Drop #159 (2022-12-18): Twelve Days of [Quick] Drops • Day 07

Observable Highlights

On The Seventh Day Of Quick Drops 🎅🏽hrbrmstr🎅🏽 Gave To Me…

🎶 Cool Notebooks Observing! 🎶

(If this is your first Xmas Quick Drop, head back to Day 01 to find out what’s going on.)


hrbrsanta’s sleigh is in transit mode today (the nor’easter delayed our Xmas migration to the grandson’s abode) so this is truly a proper quick drop. Said drop features some cool Observable notebooks, with an ulterior motive being to further give you reason to try out Observable (it’s free!) and make some awesome things of your own.

  • Getting Started: Yes, even the tutorials are cool, and this is a great place to start exploring Observable, especially since it has sections geared towards helping users familiar with other technologies (Excel, Python, …) to transfer said skills over to Observable javascript. (They really need to move some nascent Observable for R users content — wrangling & plotting — into that section.)

  • Observable Ambassadors: The Observable community is active, engaged, and super-helpful. They’re called Ambassadors, and checking out their creations is akin to feasting upon an elegant tasting menu at some fancy restaurant (except, recipes are also included).

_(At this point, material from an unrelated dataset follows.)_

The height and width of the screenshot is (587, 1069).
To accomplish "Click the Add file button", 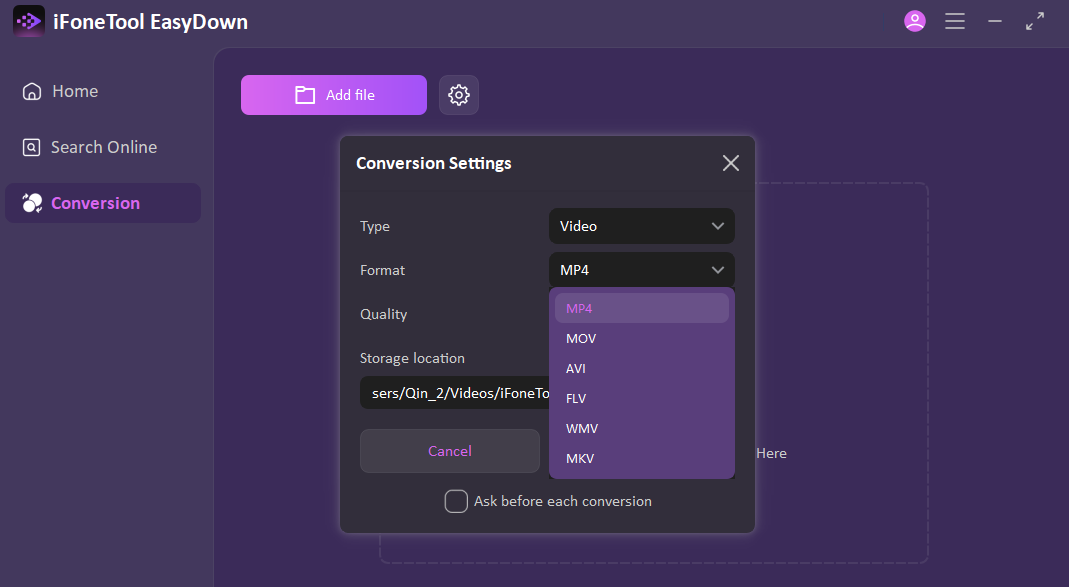I will click(333, 95).
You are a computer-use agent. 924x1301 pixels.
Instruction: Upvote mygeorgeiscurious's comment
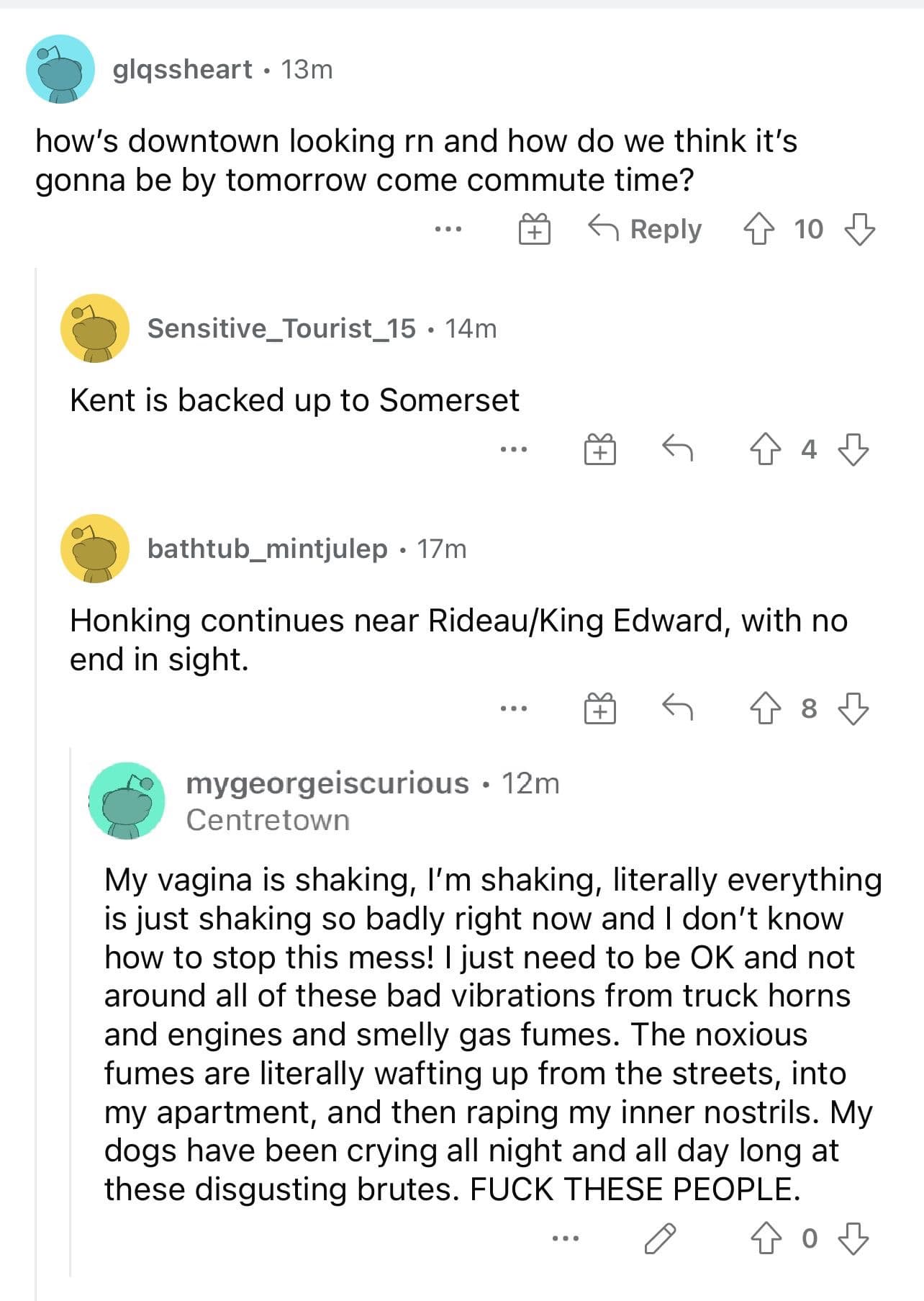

  • Stealing Other People’s Work: I don’t know why, but somehow my brain had a major impasse when Observable first launched. Perhaps it was hubris; or, it may have just been my inability to grok this at first. But, Observable has this idiom called “Import“, which is akin to Python’s import, R’s library(), Rust’s use, etc. Regardless, I’ve managed to finally get comfortable treating the entire Observable public ecosystem as a giant package repository, which absolutely speeds up the time-to-productivity.

  • Sparklines: A few years back, in what might be dubbed the Bronze Age of 21st Century data visualization, sparklines were all the rage. The linked, recent notebook shows how to use the Sparks typeface in many Observable contexts.

  • Cartogram Deep-Dive: A new way to look at the U.S. that shows all the work.

  • *Time Spirals: These, too, were all the rage; and, folks seem to still find them compelling, today.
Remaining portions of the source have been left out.